A Jewish joke exists in which a synagogue’s members dispute what was and should be the traditional practice during their worship service. They ask the only surviving congregational founder to resolve the matter — only to learn that the argument is the tradition.
Such divergences permeate the history of the Jewish religion. So contends “A History of Judaism” (Princeton University Press, 623 pages) by Martin Goodman, published this year.
British author Goodman is a professor of Jewish studies at the University of Oxford. Though his book is sometimes academic in style and tone, it constitutes a clear, informative and well worth reading study of the topic.
Goodman strives to portray what he calls “the kaleidoscopic variety” that has existed “within Judaism at all periods in its history” and the “toleration, albeit often grudging” that has characterized most of that story.
Milwaukee could be considered typical.
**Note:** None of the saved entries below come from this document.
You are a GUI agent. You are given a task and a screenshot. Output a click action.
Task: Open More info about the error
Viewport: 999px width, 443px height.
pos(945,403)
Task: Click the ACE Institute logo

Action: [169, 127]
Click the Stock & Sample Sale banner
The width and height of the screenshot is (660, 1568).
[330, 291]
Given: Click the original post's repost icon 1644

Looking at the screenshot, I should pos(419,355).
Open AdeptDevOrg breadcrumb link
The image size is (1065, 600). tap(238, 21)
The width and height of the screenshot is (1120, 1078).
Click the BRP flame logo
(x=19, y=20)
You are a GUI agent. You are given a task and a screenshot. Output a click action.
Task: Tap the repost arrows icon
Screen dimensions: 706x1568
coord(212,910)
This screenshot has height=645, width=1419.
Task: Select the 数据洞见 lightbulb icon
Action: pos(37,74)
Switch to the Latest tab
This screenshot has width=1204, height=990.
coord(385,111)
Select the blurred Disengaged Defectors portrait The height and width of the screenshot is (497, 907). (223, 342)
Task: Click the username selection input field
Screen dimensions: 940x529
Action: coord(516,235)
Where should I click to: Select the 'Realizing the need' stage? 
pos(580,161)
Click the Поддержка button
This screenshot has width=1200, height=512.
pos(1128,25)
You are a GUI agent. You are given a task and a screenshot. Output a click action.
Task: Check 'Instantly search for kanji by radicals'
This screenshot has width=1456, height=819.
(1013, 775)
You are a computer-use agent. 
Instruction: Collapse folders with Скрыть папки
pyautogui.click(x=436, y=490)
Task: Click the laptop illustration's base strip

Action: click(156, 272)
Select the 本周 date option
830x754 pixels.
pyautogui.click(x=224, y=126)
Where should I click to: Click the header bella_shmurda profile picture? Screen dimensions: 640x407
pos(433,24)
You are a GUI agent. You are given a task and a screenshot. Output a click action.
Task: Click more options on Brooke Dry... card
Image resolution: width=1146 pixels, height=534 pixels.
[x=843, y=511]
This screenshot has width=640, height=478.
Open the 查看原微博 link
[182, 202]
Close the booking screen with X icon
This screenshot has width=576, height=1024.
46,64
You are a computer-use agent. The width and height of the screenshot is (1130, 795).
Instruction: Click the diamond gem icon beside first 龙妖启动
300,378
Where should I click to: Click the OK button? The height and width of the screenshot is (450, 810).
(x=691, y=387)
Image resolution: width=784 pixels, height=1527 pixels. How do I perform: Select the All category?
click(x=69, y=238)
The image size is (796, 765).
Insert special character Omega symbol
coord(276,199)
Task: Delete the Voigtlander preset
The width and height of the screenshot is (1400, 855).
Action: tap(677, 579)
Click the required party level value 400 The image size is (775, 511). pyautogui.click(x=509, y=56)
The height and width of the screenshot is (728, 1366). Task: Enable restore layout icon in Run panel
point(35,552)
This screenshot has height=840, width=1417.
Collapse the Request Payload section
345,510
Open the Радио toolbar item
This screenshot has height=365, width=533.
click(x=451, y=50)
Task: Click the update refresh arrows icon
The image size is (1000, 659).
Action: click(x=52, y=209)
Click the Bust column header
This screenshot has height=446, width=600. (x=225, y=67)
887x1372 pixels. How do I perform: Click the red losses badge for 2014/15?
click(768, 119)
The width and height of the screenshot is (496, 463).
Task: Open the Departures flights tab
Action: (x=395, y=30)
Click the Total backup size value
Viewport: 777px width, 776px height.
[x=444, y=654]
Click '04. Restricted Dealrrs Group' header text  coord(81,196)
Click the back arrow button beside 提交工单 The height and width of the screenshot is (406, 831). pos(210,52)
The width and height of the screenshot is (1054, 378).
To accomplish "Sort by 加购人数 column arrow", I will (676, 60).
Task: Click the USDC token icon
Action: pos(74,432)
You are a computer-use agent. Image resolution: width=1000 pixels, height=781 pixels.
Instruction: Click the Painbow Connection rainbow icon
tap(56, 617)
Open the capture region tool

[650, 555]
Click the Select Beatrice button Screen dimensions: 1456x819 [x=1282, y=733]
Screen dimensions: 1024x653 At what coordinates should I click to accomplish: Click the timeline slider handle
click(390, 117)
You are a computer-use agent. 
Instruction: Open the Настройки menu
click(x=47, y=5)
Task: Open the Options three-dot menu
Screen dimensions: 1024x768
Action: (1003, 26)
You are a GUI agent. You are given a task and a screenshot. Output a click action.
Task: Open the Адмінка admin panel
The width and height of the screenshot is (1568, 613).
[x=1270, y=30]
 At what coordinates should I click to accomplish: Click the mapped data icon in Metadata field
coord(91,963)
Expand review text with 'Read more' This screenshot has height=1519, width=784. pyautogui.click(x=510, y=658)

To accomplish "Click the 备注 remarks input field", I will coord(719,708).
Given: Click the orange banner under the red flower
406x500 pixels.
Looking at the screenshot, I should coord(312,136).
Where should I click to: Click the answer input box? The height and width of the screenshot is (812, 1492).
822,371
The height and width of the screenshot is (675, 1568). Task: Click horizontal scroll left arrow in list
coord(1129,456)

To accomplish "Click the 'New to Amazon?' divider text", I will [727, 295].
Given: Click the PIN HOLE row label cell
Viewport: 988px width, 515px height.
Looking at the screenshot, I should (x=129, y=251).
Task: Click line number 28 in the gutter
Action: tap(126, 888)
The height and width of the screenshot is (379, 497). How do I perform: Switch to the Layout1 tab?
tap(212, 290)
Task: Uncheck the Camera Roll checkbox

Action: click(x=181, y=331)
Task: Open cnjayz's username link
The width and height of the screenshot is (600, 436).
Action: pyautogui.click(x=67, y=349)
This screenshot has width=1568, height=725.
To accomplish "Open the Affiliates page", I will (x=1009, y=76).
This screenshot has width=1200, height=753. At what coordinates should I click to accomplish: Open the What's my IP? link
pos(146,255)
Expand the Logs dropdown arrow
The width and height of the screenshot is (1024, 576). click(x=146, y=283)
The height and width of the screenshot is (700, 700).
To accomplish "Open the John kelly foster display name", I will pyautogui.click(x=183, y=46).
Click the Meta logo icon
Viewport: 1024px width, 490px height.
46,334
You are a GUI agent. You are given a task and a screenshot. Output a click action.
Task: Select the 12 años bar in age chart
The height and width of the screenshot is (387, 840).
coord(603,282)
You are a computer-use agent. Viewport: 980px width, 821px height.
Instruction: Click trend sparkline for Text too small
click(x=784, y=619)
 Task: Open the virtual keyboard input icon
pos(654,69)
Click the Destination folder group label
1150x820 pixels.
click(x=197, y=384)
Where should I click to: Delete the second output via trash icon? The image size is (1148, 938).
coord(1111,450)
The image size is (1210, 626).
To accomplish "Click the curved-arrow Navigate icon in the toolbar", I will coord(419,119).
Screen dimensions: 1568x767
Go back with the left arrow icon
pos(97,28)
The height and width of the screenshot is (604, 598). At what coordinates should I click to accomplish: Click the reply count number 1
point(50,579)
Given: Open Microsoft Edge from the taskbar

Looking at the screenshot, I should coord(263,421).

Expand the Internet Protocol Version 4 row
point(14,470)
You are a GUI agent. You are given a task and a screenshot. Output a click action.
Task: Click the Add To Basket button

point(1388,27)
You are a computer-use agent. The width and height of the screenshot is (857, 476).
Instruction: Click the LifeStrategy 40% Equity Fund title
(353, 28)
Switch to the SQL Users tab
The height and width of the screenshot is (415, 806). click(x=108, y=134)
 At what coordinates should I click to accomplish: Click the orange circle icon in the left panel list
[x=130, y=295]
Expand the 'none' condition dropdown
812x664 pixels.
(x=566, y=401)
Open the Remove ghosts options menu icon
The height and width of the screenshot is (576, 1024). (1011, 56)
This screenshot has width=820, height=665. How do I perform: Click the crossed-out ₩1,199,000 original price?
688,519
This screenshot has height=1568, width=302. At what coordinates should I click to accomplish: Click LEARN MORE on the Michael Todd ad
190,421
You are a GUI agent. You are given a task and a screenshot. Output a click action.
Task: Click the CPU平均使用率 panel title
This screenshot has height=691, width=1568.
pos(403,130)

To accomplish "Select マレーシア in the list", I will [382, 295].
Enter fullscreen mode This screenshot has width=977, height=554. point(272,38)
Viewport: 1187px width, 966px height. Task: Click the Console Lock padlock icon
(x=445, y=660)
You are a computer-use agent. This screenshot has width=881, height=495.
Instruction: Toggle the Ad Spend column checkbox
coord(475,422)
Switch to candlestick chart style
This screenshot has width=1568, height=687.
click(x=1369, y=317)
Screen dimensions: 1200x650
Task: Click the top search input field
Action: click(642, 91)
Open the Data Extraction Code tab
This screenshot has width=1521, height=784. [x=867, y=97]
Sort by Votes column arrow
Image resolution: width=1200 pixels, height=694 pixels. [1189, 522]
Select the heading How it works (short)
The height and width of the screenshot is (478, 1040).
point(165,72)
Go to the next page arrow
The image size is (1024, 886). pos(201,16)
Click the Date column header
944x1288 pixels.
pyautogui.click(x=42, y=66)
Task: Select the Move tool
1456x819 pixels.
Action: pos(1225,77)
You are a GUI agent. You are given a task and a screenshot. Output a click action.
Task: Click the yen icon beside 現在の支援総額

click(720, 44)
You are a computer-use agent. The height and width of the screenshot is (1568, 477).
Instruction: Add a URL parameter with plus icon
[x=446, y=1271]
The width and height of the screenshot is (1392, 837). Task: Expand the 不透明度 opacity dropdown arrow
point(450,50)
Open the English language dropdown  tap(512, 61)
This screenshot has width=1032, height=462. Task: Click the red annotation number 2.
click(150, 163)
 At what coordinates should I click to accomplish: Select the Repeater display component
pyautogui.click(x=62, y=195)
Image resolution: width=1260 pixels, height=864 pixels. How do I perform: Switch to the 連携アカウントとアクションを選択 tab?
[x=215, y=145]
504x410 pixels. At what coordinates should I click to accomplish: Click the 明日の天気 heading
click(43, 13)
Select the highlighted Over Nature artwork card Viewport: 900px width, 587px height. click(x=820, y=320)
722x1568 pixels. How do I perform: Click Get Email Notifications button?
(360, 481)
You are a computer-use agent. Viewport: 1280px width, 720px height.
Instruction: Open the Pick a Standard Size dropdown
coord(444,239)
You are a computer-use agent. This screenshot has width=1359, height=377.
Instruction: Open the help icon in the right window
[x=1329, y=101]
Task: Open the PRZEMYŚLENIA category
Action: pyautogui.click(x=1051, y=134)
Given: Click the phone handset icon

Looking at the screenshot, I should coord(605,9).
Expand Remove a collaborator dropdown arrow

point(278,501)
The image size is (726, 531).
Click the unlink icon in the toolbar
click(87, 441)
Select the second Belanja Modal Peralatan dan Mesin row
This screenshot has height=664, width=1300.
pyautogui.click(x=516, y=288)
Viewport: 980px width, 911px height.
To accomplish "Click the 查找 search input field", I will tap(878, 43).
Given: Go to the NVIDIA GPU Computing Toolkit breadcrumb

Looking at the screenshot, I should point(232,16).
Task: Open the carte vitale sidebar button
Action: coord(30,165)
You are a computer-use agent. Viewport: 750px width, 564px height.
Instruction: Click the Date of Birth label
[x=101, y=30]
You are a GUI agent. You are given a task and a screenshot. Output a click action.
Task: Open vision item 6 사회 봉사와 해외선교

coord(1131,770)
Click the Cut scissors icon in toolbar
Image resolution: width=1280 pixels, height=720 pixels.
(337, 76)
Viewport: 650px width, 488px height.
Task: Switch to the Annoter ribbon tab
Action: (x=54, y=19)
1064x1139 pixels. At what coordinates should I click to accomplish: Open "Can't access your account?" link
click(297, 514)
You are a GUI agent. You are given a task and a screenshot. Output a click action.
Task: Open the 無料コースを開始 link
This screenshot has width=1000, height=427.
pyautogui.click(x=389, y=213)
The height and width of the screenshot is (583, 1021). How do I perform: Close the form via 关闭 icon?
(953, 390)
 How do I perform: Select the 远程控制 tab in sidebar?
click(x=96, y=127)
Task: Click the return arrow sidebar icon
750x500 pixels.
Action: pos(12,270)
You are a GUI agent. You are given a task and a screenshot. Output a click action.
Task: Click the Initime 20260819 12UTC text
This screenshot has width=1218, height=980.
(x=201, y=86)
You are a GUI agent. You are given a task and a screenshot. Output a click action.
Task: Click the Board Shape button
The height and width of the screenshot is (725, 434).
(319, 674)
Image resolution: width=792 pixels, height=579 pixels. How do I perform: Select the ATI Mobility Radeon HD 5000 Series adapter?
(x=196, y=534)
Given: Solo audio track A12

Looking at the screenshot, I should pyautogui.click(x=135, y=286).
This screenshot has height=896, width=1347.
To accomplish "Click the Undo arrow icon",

We have Reform synagogues, varieties of Orthodox synagogues, one synagogue affiliated with the Conservative movement and one Conservative in practice but not affiliation, one Reconstructionist congregation, Chabad shuls, small groups of Humanist and Renewal Jews, and numerous Jews who belong to none of them.
Goodman’s research demonstrates that such diversity is not only modern. In fact, even some of the best known old communal records don’t reflect the true variety of Judaisms that have existed.
For example, famed Jewish historian Josephus described the Pharisees, Sadducees, and Essenes, the three varieties of Judaism that he personally explored during his life in the first century C.E. But Goodman writes that Josephus “provided only a partial picture” and “many other varieties flourished alongside” those, as shown by other but less famous surviving documents.
Probably readers today will find most interest in the last 100 or so pages of text, in which Goodman traces the origins of today’s Jewish religious diversity.
The section starts with the “Enlightenment” inaugurated by Moses Mendelssohn in the 1700s. This first effort to try to adapt Judaism to scientific-secular-democratic modernity caused an already diverse community to split even further.
Even those Jews trying to reject any involvement with modern life and to claim “that which is new is forbidden” could not totally escape. Writes Goodman, “It will be apparent from the story of Judaism over the previous centuries that this prohibition of anything new was itself ironically an innovation…”
Goodman wisely refrains from attempting prediction. “There are plausible grounds to believe both that adherence to the religion will diminish and that it will grow,” he writes.
Yet he wonders, “Will the violence which in recent decades has begun to characterize religious disputes between Jews, especially in the State of Israel, escalate, or will it subside as it has so often over the past 2,000 years into a grudging acceptance of difference?” I think the odds for survival would be better if the community chose the second alternative.
Former Chronicle editor Leon Cohen is the chair of the advisory committee of the Coalition for Jewish Learning of Milwaukee Jewish Federation.